Reactive synaptogenesis in hippocampal area CA1 of aged and young adult rats.

Abstract

Selective lesions that result in a partial loss of neuronal input appear to signal residual, undamaged inputs to sprout and replace synaptic connections that have been lost. Previous investigations have compared this process of reactive synaptogenesis in young and old animals in the hippocampal dentate gyrus and have demonstrated that the aged brain has a diminished capacity for reinnervation following massive denervation of a target area. This investigation has focused on the lesion-induced plasticity of an adjacent area of the hippocampal formation, area CA1 of regio superior, in young adult and aged rats.
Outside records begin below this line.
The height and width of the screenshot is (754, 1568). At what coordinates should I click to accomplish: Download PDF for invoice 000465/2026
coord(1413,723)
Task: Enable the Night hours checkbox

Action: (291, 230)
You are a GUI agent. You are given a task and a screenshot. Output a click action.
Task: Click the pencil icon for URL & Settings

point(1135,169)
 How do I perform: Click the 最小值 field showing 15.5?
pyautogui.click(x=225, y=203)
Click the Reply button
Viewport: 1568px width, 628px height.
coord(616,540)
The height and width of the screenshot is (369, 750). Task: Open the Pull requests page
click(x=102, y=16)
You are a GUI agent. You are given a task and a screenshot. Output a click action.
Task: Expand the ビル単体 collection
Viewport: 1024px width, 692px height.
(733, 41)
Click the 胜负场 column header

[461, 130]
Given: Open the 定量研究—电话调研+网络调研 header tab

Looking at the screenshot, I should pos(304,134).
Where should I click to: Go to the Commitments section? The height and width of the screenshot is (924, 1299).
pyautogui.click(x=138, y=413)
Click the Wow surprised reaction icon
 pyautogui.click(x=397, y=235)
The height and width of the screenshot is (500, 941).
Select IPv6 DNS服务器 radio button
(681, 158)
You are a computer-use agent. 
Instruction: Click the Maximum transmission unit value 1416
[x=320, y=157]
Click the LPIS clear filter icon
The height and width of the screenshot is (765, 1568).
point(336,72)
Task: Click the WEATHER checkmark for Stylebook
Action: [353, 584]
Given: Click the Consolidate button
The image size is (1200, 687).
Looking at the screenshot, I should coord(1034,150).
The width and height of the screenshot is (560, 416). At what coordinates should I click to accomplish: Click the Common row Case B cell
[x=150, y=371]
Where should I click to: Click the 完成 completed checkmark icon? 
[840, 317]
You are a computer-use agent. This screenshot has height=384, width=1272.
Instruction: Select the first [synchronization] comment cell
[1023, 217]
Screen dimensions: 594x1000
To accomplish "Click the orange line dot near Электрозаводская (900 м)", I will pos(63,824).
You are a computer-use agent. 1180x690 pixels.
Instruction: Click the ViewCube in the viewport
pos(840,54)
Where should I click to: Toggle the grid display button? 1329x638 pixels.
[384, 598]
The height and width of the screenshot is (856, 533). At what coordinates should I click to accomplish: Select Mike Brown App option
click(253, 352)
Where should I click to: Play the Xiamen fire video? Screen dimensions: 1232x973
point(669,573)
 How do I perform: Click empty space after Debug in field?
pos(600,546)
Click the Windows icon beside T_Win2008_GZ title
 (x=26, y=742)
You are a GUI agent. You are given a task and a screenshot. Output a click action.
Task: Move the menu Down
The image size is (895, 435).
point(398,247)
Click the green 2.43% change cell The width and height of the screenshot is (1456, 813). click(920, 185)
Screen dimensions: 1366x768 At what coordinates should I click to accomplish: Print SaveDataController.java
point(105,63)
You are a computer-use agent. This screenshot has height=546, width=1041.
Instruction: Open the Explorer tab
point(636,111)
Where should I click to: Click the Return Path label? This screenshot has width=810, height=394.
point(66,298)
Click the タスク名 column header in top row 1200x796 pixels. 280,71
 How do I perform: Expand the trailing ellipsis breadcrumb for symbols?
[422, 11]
Young adult aged Fischer 344 rates were subjected to a unilateral, intraventricular injection of kainic acid that selectively destroyed the CA3-CA4 hippocampal pyramidal neurons. Following a 2-day interoperative interval, the rats sustained an ipsilateral transection of the fimbria-fornix. Animals were killed at 4, 10, 30, and 60 days following the second transection and processed for electron microscopic analysis. Photographic montages were constructed of area CA1 extending from the alveus to the hippocampal fissure. The density of synapses, both intact and degenerating, was determined and analyzed as a function of age, days postlesion, and zone of analysis. Synaptic density decreased 30-40% contralaterally and 60-70% ipsilaterally in both aged and young adult rats. While both age groups restored synaptic density to preoperative levels, aged subjects required significantly more time. Aged rats appeared to be retarded in the initial phases of synaptic replacement. The delay in the aged animals' reactive response was not due to any differences in degeneration clearance between the age groups.